From the records below, please print only the lines from the one containing "This screenshot has" through the one containing "You are a GUI", both included. Skip the pictures.

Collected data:

[Start of Attachment]

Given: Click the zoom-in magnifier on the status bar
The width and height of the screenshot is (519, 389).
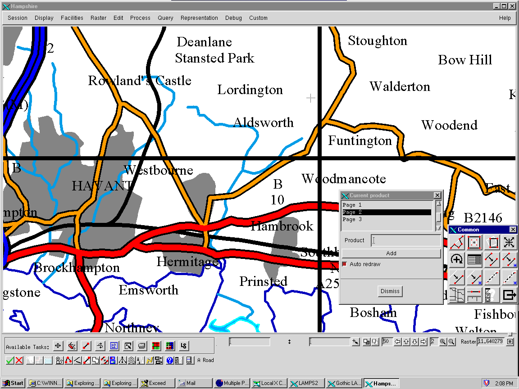Looking at the screenshot, I should (444, 341).
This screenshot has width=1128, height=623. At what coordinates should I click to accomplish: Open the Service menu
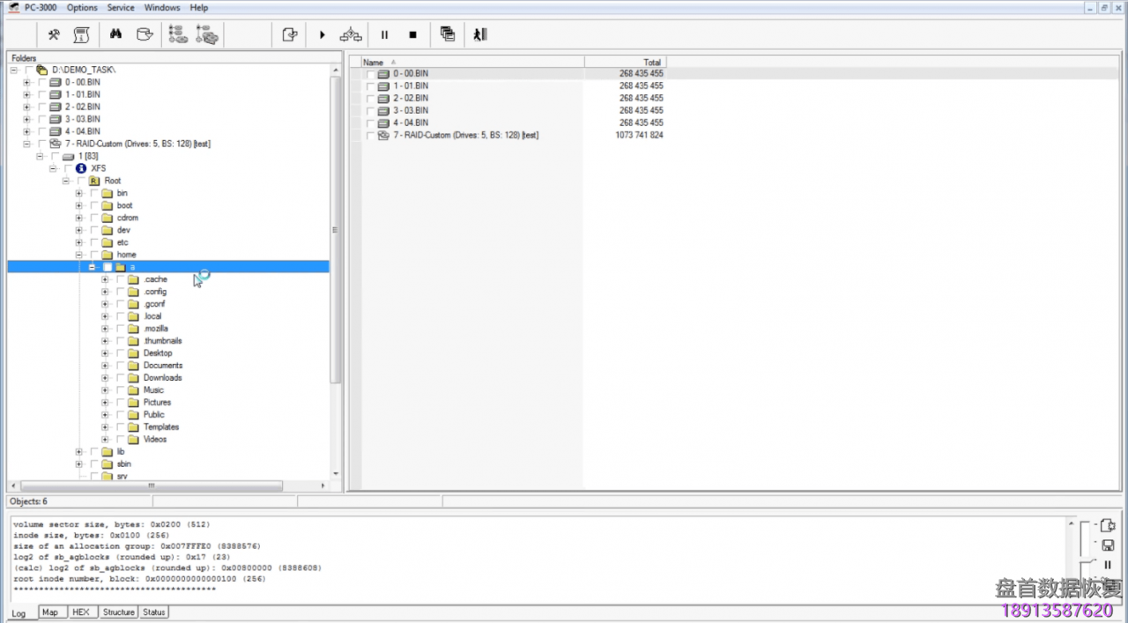[x=121, y=8]
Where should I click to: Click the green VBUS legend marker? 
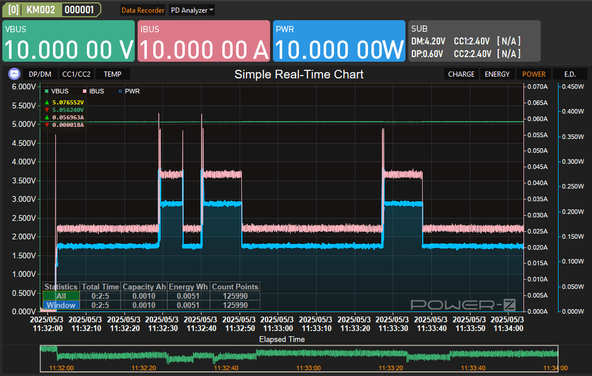click(47, 91)
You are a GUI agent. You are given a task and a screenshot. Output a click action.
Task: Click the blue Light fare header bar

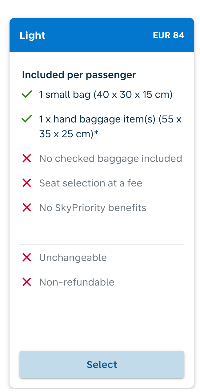[102, 35]

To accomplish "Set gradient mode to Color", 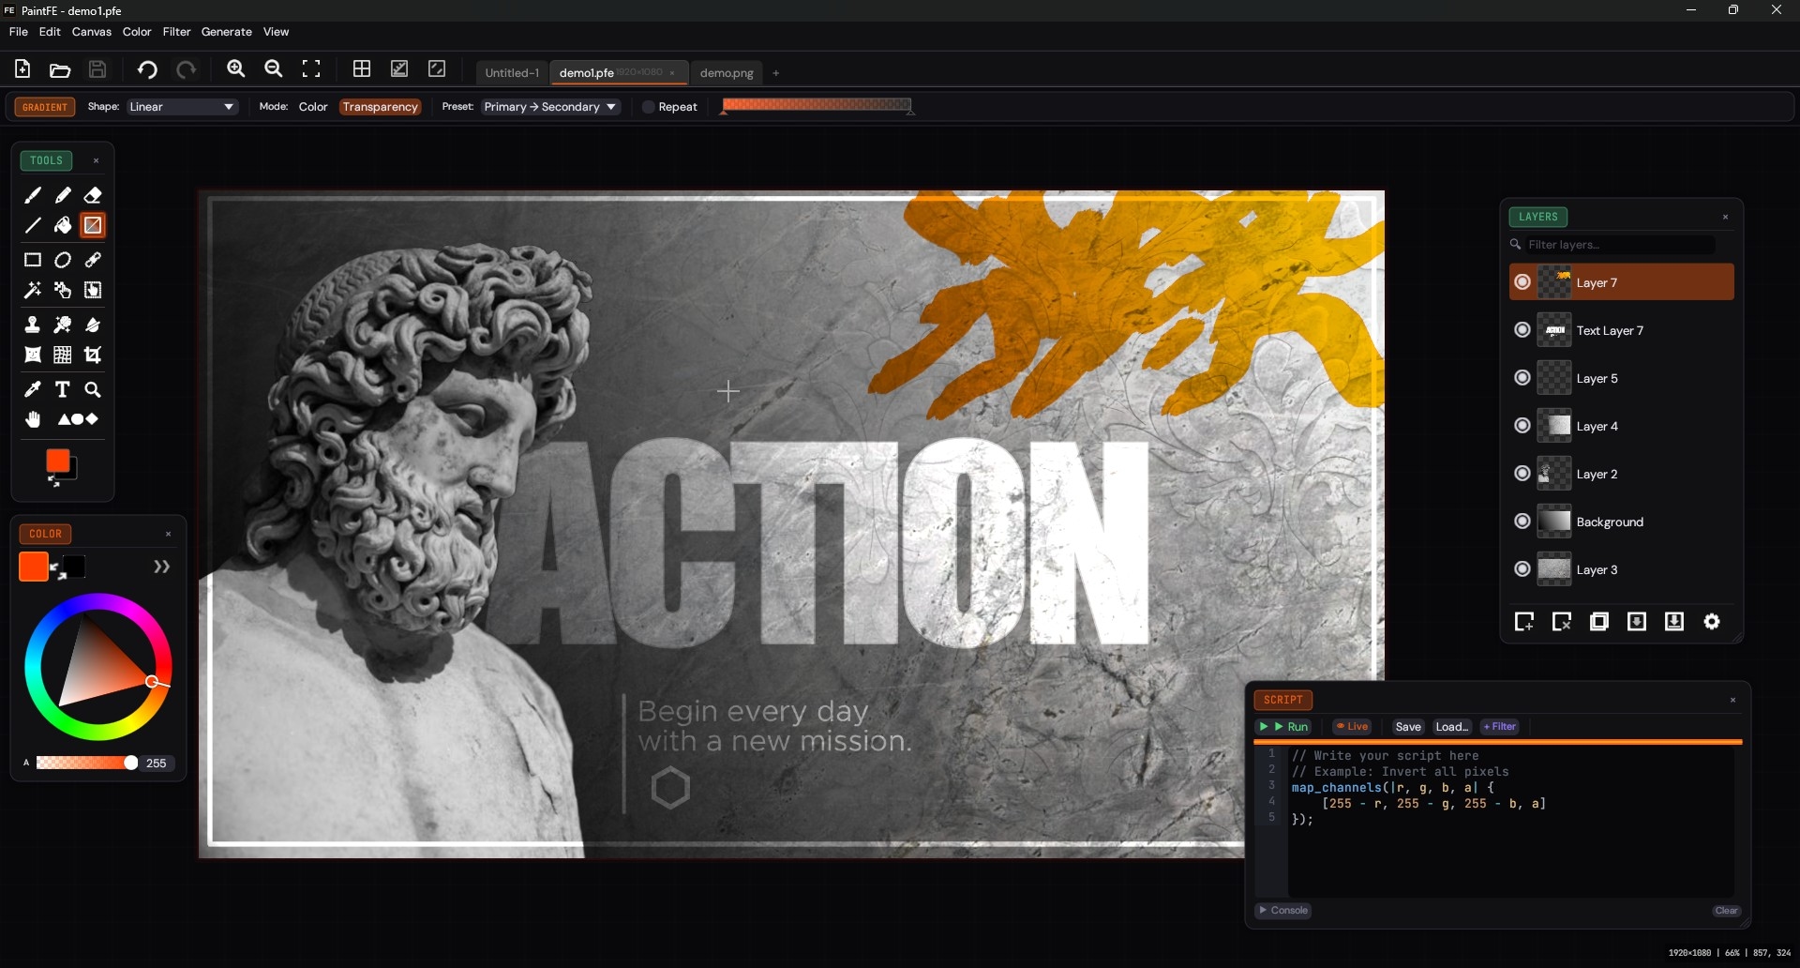I will click(x=313, y=107).
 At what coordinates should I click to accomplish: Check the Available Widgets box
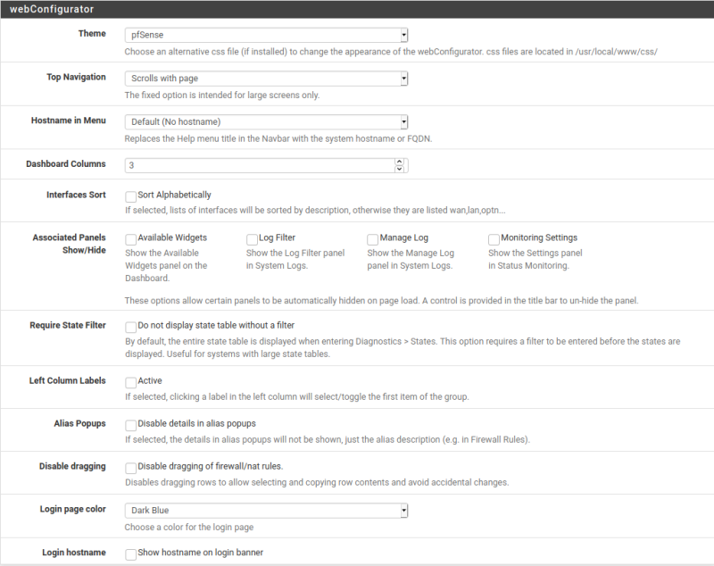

[End of Attachment]

**Solution to the problem:**
This screenshot has width=1128, height=623. At what coordinates should I click to accomplish: Open the Service menu
[x=121, y=8]
Where should I click to: Click the green VBUS legend marker? 
click(47, 91)
You are a GUI agent. You are given a task and a screenshot. Output a click action.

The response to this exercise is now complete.